I'll be flying from the USA to Copenhagen by Continental and return by SAS (United). Airlines appear to be tightening up restrictions on carry-on baggage which limits the gear that can be carried on-board in a camera bag. These two airlines list their carry-on limits as
Continental - 1 bag plus 1 personal item. Max combined linear measurement of bag (L+W+H) is 51 inches. Max weight is 40 lbs.
SAS - 1 bag plus 1 personal item. Bag not bigger than 9x14x22 or 45 linear inches. No specified weight limit.
I know that many short hops in Europe are more restrictive. Has anyone had problems on intercontinental flights with camera bags that meet these criteria?
I agree with Michael's comments but take a different route, I carry my laptop and load power packs etc into pockets, I guess it depends on the relative weights of your lenses and laptop.
Airlines are incredibly inconsistent for flights inside Europe (and I have made many hundreds of these over the past 20 years), notably strict are Air Lingus and BA, SAS and Air France seem generally more relaxed, although SAS do have a lot of older MD planes with relatively small bin space. Also on many of the less used routes even the largest airlines use planes (often small BAE149 and Bombadier jets) that cannot handle even modest bags in their lockers and then they often load the bags from the foot of the boarding steps to the hold and hand deliver them back to you on the tarmac when you land, so whilst this is miles better than normal baggage handling you need to be sure things are well packed and not rely on looking after the bags yourself.
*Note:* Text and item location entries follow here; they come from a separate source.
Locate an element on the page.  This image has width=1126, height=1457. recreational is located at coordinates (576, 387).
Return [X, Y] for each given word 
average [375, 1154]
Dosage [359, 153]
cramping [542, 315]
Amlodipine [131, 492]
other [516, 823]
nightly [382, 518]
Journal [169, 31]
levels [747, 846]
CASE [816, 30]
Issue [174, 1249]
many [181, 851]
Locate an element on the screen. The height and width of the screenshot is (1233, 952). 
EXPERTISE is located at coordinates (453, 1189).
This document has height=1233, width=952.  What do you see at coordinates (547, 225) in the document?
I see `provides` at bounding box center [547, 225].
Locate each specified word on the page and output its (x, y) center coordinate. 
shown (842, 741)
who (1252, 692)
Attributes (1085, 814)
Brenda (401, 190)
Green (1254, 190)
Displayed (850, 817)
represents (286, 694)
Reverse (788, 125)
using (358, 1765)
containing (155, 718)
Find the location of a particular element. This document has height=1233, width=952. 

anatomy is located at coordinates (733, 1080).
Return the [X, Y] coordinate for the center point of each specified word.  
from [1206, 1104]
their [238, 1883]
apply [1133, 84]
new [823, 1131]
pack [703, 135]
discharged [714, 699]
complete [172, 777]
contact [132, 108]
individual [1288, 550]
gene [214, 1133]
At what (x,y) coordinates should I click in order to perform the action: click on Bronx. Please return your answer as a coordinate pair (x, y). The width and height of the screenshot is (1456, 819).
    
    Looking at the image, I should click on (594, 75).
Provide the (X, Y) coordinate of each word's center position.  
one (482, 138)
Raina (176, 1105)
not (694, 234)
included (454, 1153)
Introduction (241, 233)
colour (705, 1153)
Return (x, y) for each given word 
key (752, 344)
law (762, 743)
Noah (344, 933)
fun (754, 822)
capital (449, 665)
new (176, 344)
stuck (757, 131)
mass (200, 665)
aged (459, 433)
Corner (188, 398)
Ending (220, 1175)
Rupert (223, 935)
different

One trick is to exploit any frequent flyer benefits you have to get lounge access, often passengers from the lounges take a slightly different route to the plane and are treated differently (more like business class) and can slip more/bigger bags on board. This works very well with One World and Star Allliance etc gold memership if you've got them and your travelling on a members flight. I've found even out of date gold tags on my bags tend to help getting them through some of the more anal staff in London (Heathrow is the worst airport for bossy ground staff).
It's also key that you board as early as possible, once the bins are full the crew will force you to put anything that won't fit under the seat into the hold and I've found them far less easy to sweet talk than US flight crews. I always look ahead and if the bins look pretty full already I put my bags in the first space I find (usually in Business class) regardless of where I'm sitting (to do this more safely my bags are not obvious camera bags, just scruffy back packs or wheelie bags), of course if they unload from the back of the plane you're going to be last off ......
I'm sure you know most of this if you travel much but hope there's something here of help.